Latest content
Explore and discover our latest tutorials
Tech Articles from your friends at Oracle and the developer community.
Signals transmitted
Message received
Reaction making impact
Invisibly
—Neil Peart, (1982)
During the hot summer of 2018 (now it seems like aeons ago), the Oracle Innovation Team in Rome created a Smart City model - named Proxima City made of Lego Bricks, Arduinos connected to sensors and a bunch of Raspberry Pi to demonstrate the capabilities of Oracle Cloud Infrastructure.
We based the use cases design upon the things we dreamed about every day: dispose the garbage in a proper, responsible manner, get the latest and greatest news about what was functioning (and not functioning) in the city, book a parking slot in the best location available for our working day route, 'login' to the city infrastructure as a student, as a professional or as a casual tourist admiring the stunning architectures and monuments of the past (we happen, here in Italy, to stumble upon ancient artifacts we can't immediately recognize).
The dialog with the smart city was implemented through a number of channels: Chatbots, Mobile apps and classical web-oriented retrieval of useful information to make our life (a little bit) easier when living and breathing in a hyper dense urban chaos like the Eternal City. Eventually, it was a success: conferences, speeches, fairs (even some mentions and prizes) and a focus on OCI capabilities.
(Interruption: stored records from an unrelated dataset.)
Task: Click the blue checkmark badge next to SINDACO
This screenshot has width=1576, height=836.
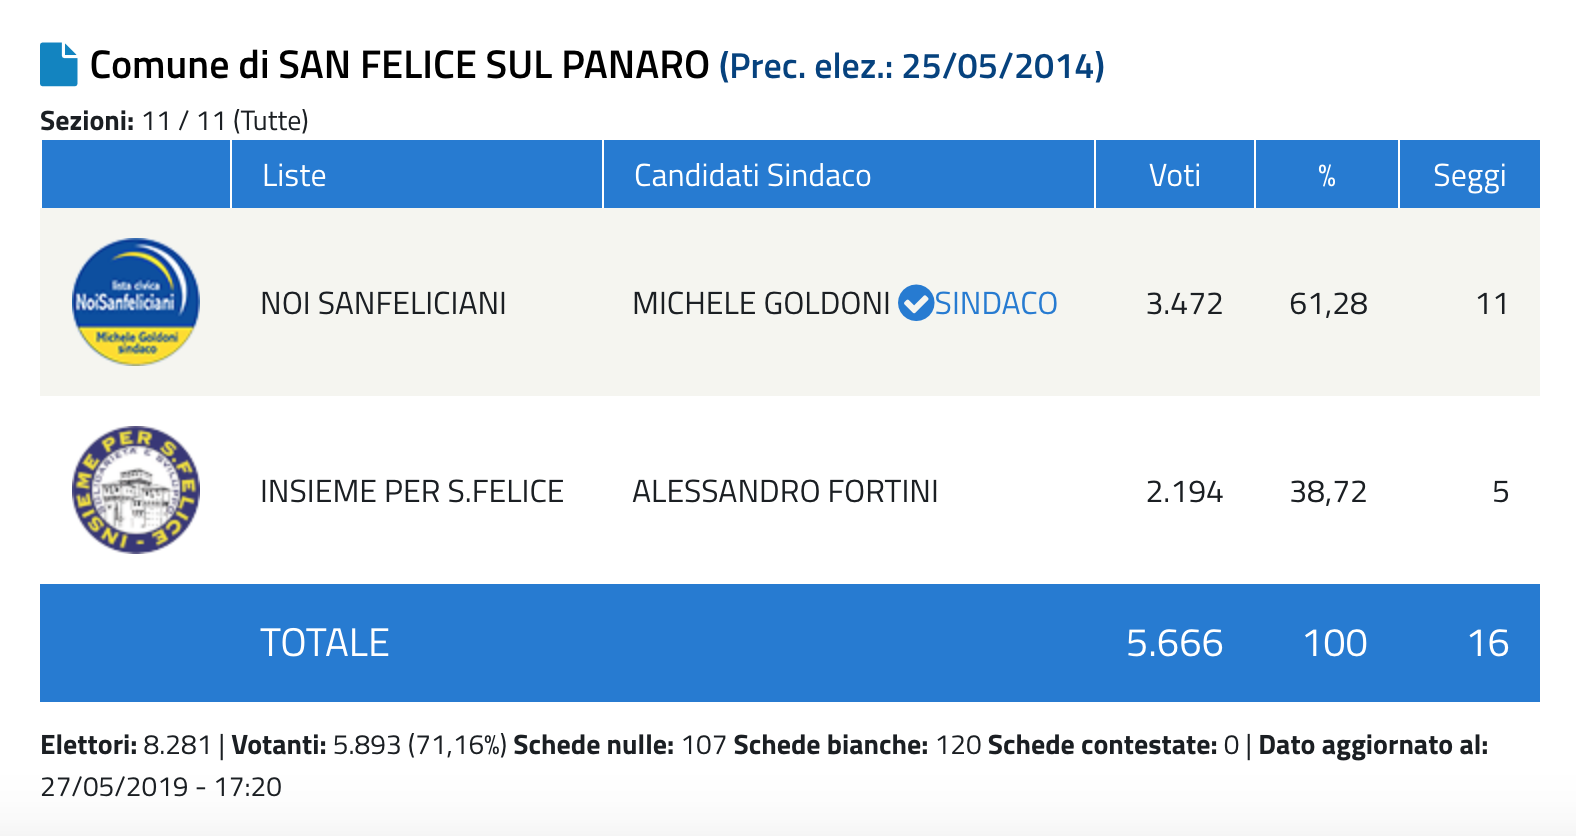Action: pyautogui.click(x=915, y=303)
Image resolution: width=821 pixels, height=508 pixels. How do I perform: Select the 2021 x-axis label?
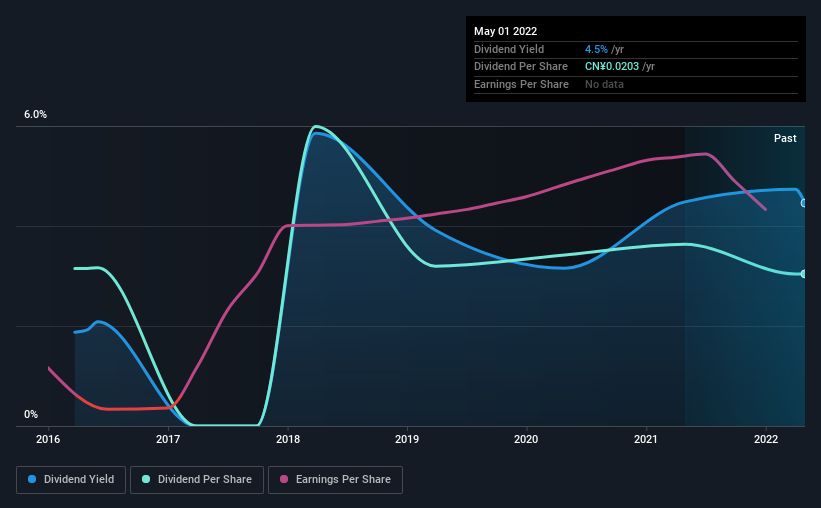point(646,439)
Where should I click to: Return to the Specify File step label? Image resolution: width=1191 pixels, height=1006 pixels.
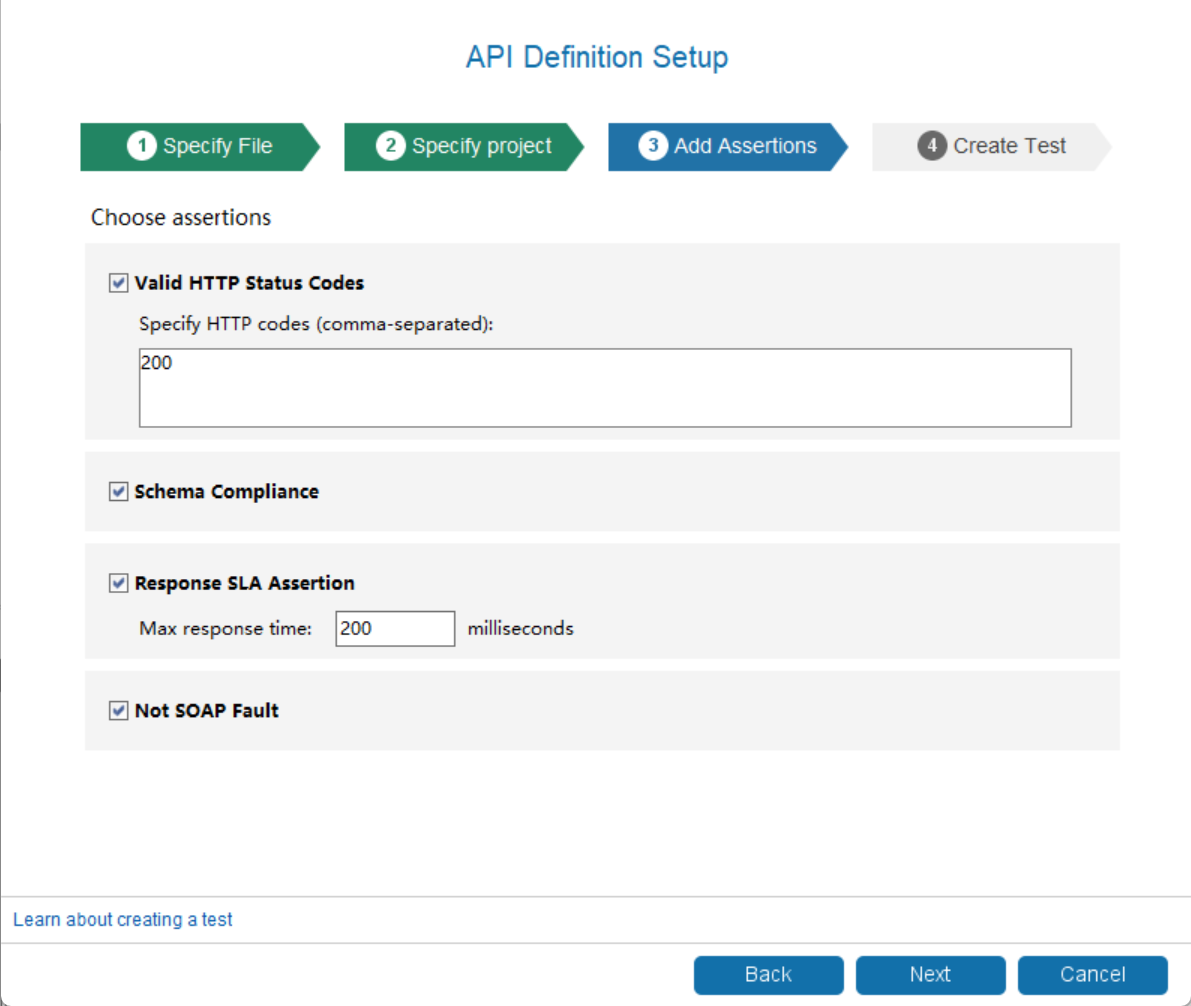pos(217,146)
Having an open design, the physical model was replicated dozens of times worldwide (including Redwood Shores!), and each instance had subtle but substantial differences to the original structure, showing how an idea can be expanded and improved by interconnecting worldwide teams and adapt the model to the needs of a particular city/country.
From Smart to Safe
Then, Covid-19 begun to hit our lives. The Smart City concept morphed into something different: as a citizen I'd be less interested in knowing that the subway or my bus ride has a 4.2 minutes delay compared to the original schedule, and possibly be mindful in determining if I can take advantage of different urban services in a safe fashion, extending the safety protocols to closed environments (offices, university rooms, workplaces). And, matter of fact, this is the idea we'll be facing here, trying to build a lab as a tool to design safety-related use cases.
Mutatis Mutandis, we'll modify the original patterns and configurations exposed with Proxima City to allow a Smart City Lab become a Safe City Lab, hence the name ProximaSafe. We'll explore a number of technologies involved in different areas - with Oracle Cloud Infrastructure at the core - to build a tiny lab that can be exploited to implement any new idea in something substantial.
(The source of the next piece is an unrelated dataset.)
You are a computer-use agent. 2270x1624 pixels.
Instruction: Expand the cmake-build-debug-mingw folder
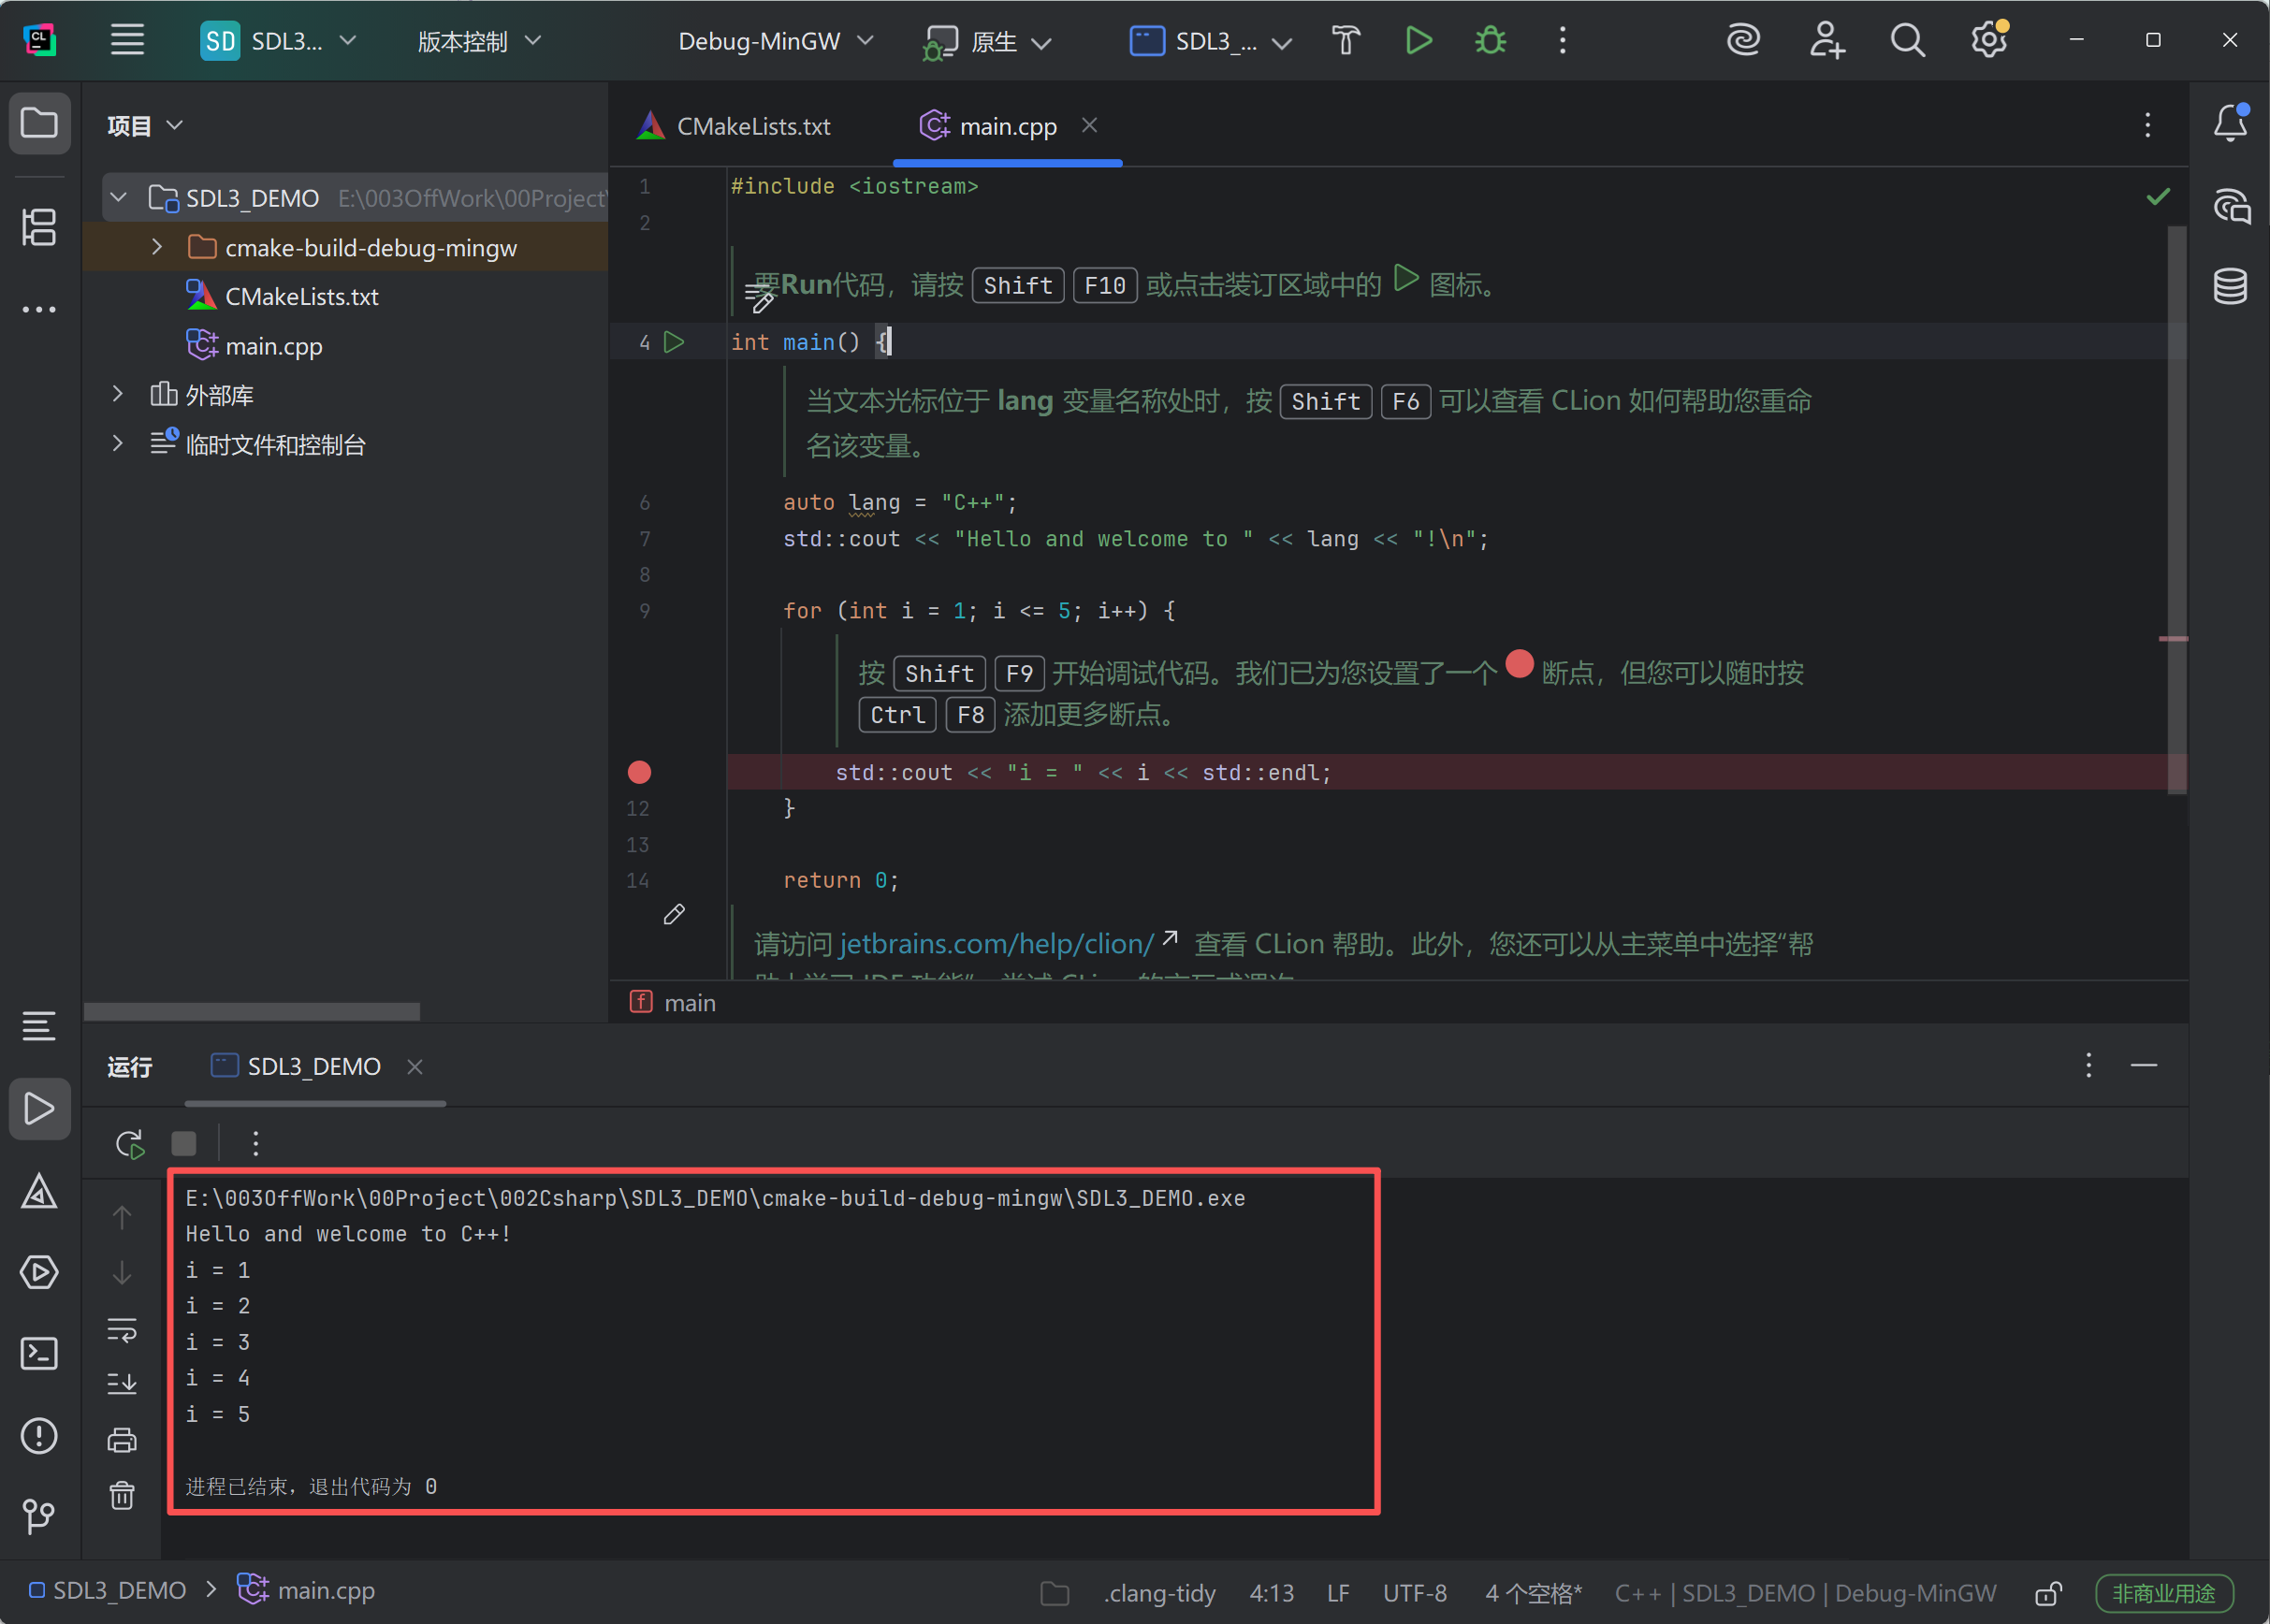point(157,247)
Let's get rid of the generic and overrated 'Data is the new oil' catchphrase for a moment, we just need to mention the types of data - and their velocity - that a model can efficiently process in each of the stages involved in building a development lab:
In this context, we're going to elaborate and deepen the setup of distinct environments to reach our goal: conceive and design practical use cases related to safety procedures and protocols by continuously producing information from the edge, continuously analyze the streams of information sourced by the edge to detect anomalies and - then - store data in a repository suitable for Business Intelligence and data operations.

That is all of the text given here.